そうですね。それもね、狙ってやれてないとカッコ悪いって思ってたところがあるんでしょうね、きっと。「合ってるか合ってないか、よくわかんないけど」っていうのが嫌というか、自分で理解できてないのが好きじゃなくて。でも、それも全然いいやって思うようになった(笑)。
DISC 1収録曲
- BLACK RUNWAY OF DEVILS
- ZEROTICA
- Mecca
- VAT-DANCE
- Mr.VITAL
- E-Z
- INVASION-NOVATION
- NUMANS-Roxette
- EPOC TRACE
- THE 艶℃ BABY
DVD収録曲(※初回限定盤[CD+DVD]のみ)
- BLACK RUNWAY OF DEVILS
- ZEROTICA
- MECCA
- VAT-DANCE
- E-Z
- EPOC TRACE
- NUMANS-ROXETTE
- VIDEO GAYTION
- XANADOoM
DISC 2収録曲(※初回限定盤[CD+CD]のみ)
- BLACK RUNWAY OF DEVILS Remixed by 68(from MONICA URANGLASS)

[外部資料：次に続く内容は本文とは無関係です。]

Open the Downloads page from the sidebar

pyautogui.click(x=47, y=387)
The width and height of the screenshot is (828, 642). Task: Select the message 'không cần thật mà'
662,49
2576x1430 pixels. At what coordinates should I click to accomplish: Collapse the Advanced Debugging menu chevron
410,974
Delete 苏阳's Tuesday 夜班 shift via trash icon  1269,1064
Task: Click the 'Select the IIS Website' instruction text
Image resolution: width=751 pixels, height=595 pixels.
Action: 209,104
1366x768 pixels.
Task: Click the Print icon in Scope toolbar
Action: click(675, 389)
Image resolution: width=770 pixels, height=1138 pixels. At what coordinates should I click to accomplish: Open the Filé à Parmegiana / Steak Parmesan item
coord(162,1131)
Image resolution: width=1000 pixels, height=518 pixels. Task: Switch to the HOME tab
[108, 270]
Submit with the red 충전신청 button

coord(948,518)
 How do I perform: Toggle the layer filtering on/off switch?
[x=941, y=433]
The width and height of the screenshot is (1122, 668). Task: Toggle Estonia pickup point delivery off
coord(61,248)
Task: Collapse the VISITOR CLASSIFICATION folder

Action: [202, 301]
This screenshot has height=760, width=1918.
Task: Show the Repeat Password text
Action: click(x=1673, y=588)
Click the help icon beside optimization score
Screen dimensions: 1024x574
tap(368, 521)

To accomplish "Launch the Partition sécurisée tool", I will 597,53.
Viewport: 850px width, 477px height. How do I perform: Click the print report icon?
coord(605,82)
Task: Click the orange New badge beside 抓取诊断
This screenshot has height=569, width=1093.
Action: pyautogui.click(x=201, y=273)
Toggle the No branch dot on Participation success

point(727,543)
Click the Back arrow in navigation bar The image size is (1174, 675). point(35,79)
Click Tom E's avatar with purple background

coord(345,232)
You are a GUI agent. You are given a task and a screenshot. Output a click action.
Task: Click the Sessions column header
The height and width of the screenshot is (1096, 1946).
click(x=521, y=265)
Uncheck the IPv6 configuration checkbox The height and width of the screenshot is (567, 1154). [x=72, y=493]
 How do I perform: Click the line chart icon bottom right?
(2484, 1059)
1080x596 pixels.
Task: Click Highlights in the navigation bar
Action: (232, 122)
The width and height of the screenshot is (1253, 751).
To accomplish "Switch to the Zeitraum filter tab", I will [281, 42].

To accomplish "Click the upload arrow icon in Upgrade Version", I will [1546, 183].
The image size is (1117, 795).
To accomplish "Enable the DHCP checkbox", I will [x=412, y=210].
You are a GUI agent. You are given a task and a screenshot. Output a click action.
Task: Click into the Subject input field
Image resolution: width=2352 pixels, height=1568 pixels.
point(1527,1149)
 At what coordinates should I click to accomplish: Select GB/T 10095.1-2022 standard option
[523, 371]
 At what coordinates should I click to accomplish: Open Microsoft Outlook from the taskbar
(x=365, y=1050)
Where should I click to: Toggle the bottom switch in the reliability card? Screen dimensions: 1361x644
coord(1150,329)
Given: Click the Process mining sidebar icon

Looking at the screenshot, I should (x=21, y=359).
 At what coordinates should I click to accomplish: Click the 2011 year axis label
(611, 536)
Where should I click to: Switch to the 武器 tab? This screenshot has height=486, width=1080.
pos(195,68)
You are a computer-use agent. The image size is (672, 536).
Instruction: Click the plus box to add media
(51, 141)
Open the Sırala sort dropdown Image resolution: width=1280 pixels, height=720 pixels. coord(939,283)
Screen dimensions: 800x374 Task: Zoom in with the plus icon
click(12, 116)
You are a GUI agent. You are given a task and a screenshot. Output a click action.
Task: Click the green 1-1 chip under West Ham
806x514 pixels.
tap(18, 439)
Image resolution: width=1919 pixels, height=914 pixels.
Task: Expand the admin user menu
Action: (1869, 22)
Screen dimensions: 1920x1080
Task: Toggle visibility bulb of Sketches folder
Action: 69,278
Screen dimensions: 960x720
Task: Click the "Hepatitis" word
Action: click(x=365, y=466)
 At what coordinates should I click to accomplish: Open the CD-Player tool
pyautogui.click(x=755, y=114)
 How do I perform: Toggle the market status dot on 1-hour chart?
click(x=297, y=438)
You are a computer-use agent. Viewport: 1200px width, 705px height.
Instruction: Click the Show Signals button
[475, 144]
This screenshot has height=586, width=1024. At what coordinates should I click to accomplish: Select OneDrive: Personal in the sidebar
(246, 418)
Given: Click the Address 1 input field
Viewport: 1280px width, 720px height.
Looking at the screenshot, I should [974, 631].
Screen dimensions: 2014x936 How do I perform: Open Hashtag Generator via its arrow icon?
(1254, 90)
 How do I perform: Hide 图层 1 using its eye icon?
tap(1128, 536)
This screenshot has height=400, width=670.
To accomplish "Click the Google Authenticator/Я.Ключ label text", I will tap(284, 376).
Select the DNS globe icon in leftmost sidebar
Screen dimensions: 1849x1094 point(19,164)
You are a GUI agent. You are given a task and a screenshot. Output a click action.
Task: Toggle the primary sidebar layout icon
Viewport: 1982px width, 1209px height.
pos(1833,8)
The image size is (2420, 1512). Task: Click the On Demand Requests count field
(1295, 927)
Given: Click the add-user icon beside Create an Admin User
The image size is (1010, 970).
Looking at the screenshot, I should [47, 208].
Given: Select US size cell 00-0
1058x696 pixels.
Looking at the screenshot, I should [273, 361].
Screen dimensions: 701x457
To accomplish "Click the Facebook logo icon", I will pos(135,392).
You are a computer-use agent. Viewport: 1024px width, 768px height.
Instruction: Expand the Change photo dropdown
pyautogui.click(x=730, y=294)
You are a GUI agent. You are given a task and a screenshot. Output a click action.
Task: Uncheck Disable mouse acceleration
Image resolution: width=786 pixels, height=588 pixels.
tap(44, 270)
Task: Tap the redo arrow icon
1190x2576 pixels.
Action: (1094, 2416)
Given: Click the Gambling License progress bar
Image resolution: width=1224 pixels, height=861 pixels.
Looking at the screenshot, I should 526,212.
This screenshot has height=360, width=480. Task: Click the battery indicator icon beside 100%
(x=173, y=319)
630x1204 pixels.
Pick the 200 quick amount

- ZEROTICA Remixed by Tycoon Tosh
- Mecca Remixed by momokomotion
- VAT-DANCE Remixed by MAXDEADROOM
- Mr.VITAL Remixed by ATOMIZER
- E-Z Remixed by THE SODOM PROJECT
- INVASION-NOVATION Remixed by Keiichi Suzuki
- NUMANS-ROXETTE by YASUYUKI OKAMURA
- EPOC TRACE Remixed by Minoru Kurihara(from NIRGILIS)
- THE 艶℃ BABY Remixed by Luis Miguelez(from GLAMOUR TO KILL)
XA-VAT(ざばっと)
Kozi(ex. MALICE MIZER)、SADIE PINK GALAXY(SPEECIES)、小間貴雄(ex. GOATBED)、石井秀仁(GOATBED、cali≠gari)によるバンド。'80sニューウェイブやヘヴィロック、ゴシックパンクなどの影響を感じさせるサウンドと、グラマラスなビジュアルの融合は、ほかに類を見ない個性的な存在感を放つ。2010年12月、シングル「XA-VAT」でデビュー。2011年3月に早くも1stフルアルバム「艶℃」をリリース。